Directions ▸
Copy out the items word for word, starting at the line containing "Expand the Encoding submenu" and ending at the line containing "click(x=105, y=319)", with both of those lines included. Omit the pictures from your answer.
[START OF Extracted material]
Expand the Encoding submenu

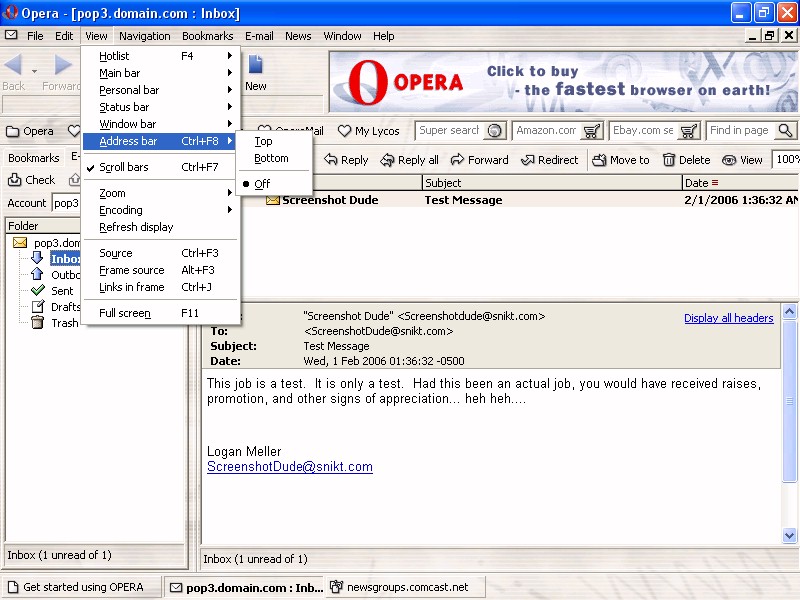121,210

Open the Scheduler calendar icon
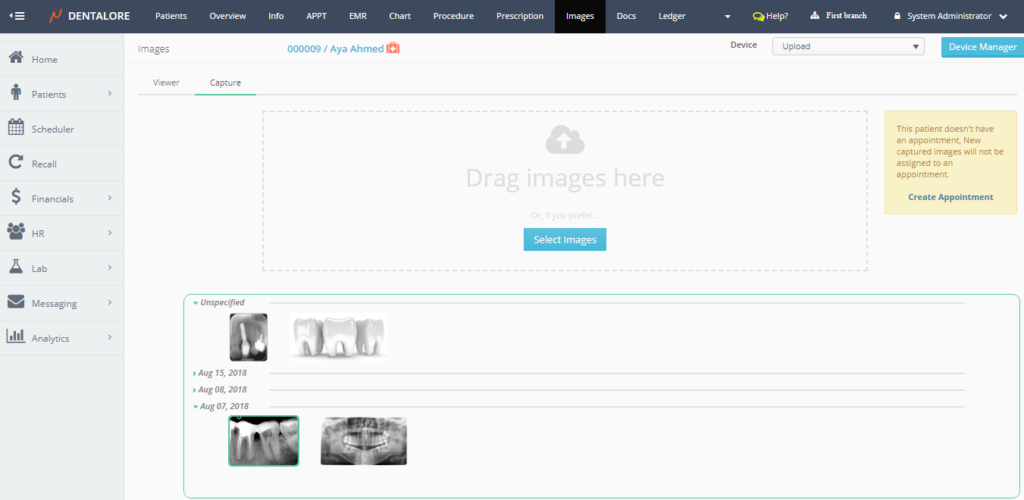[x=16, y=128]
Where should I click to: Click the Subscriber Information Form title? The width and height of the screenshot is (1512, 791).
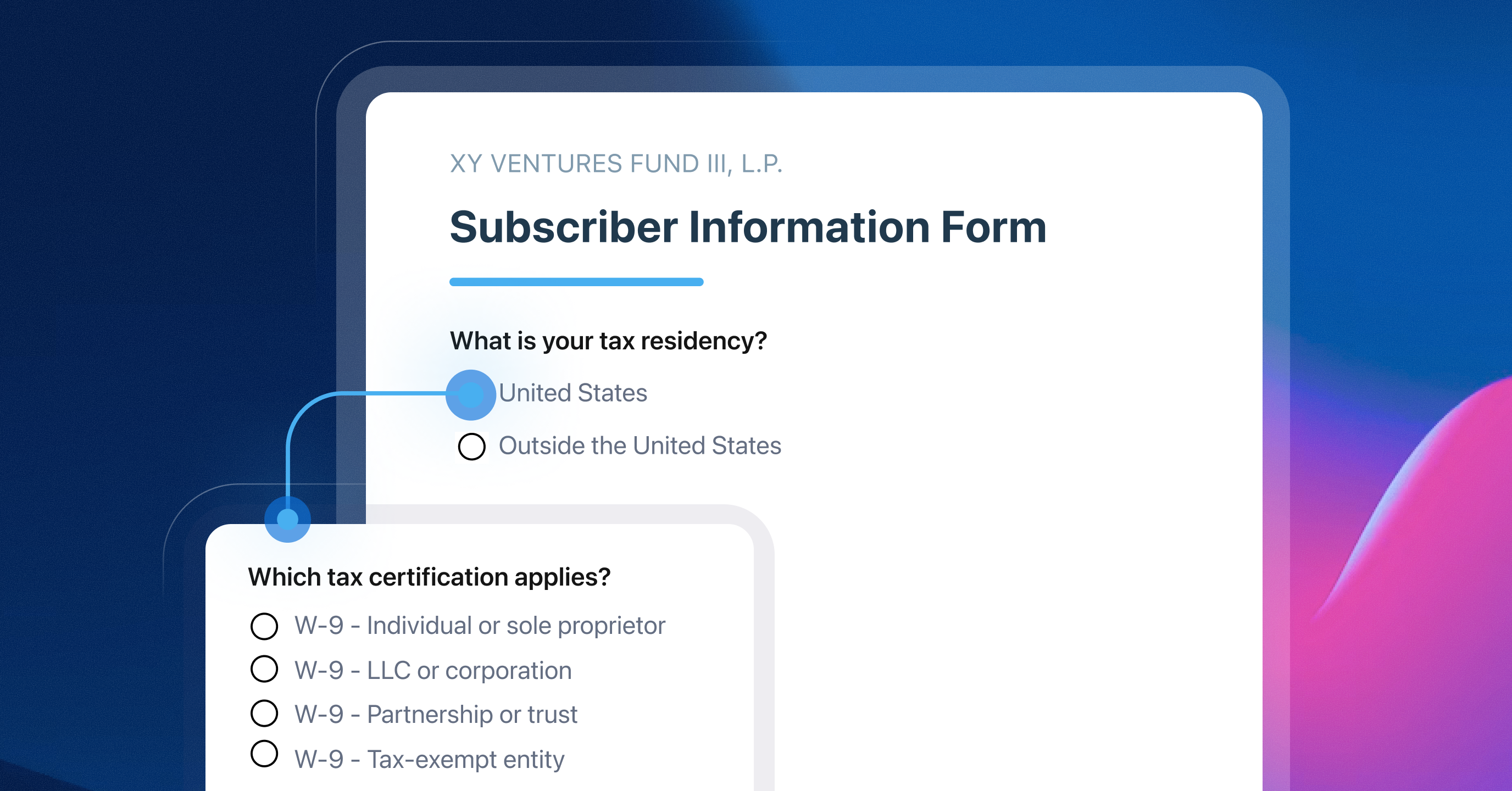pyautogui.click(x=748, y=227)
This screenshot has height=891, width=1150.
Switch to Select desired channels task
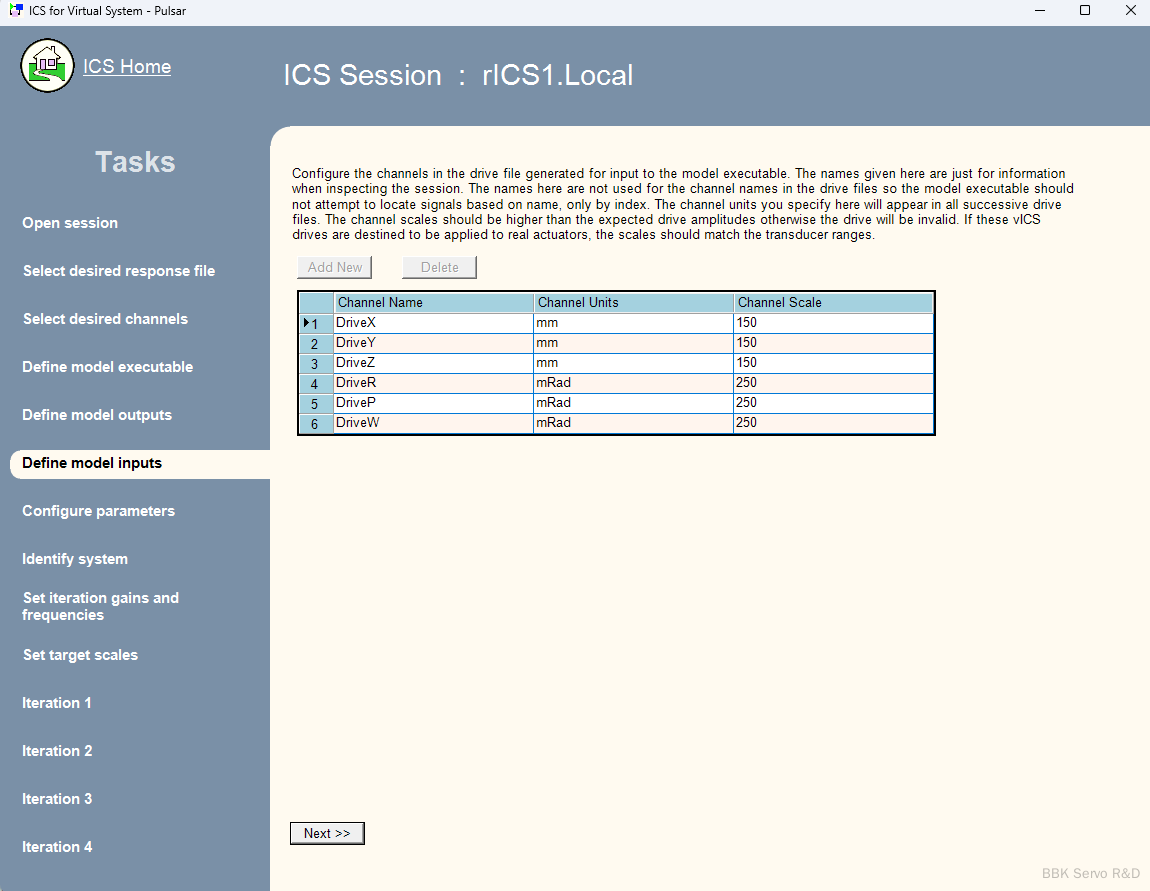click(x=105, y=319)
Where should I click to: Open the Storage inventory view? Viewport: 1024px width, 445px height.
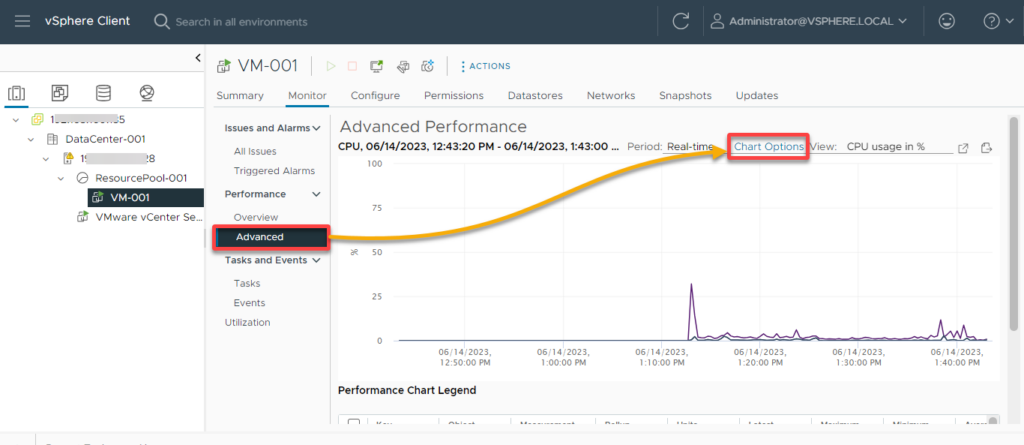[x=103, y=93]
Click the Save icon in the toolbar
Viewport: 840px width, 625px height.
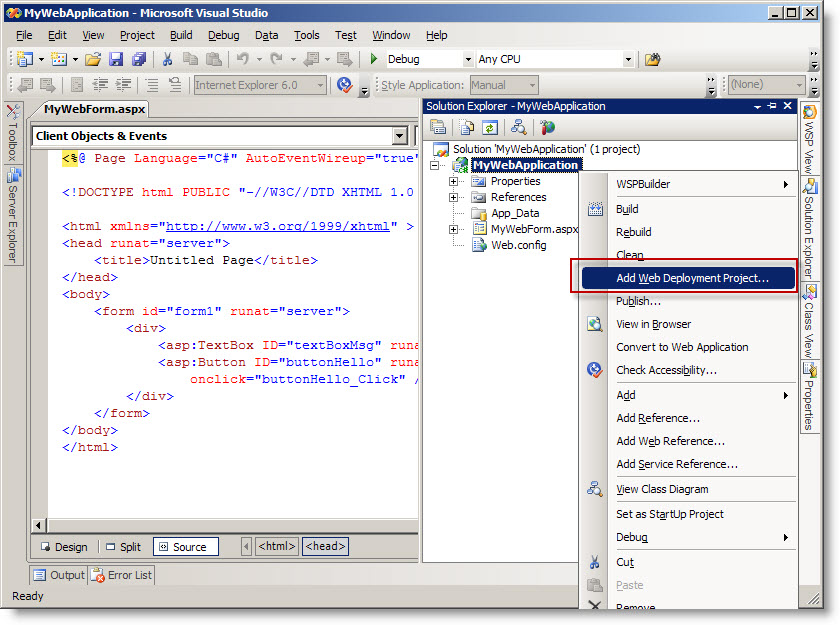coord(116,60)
[END OF Extracted material]
[START OF Extracted material]
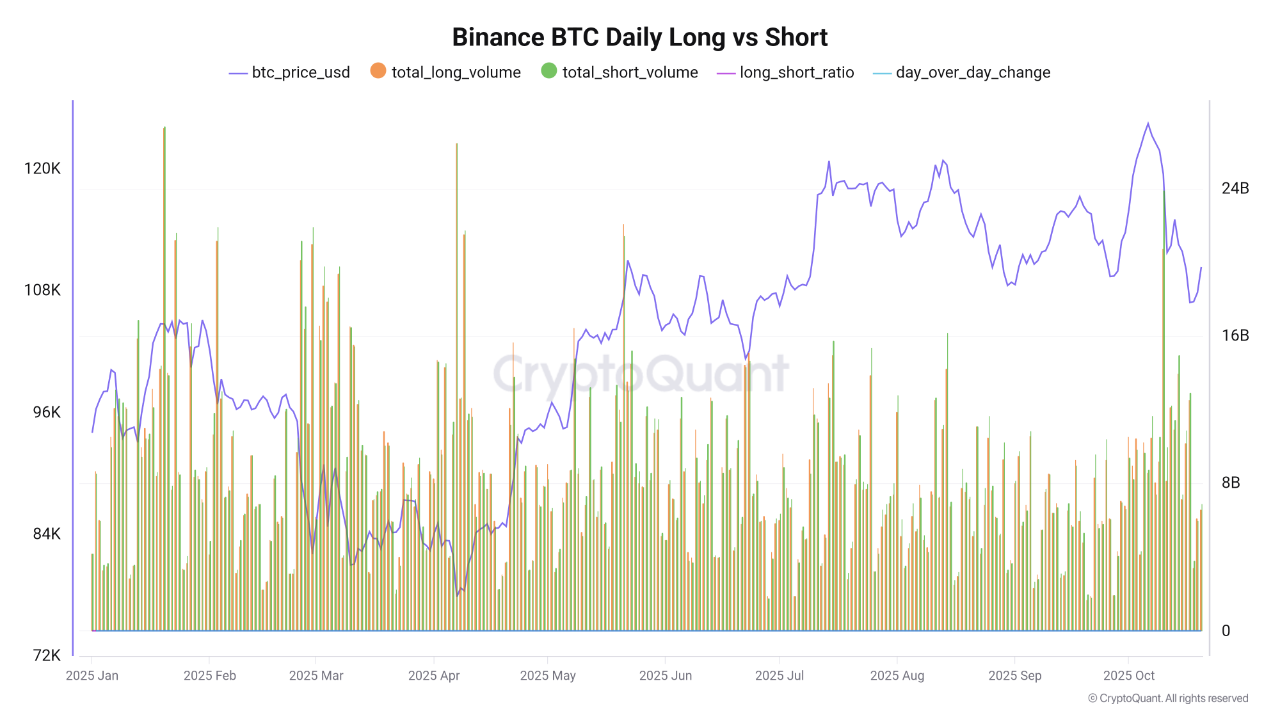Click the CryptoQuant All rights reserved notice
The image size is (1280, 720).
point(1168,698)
[END OF Extracted material]
[START OF Extracted material]
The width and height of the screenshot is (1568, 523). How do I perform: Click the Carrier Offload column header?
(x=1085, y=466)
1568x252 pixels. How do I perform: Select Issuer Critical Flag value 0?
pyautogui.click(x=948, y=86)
[END OF Extracted material]
Written solution ▸
Expand the Encoding submenu

121,210

Open the Scheduler calendar icon
[x=16, y=128]
Where should I click to: Click the Subscriber Information Form title? The width and height of the screenshot is (1512, 791).
pyautogui.click(x=748, y=227)
This screenshot has height=891, width=1150.
Switch to Select desired channels task
click(x=105, y=319)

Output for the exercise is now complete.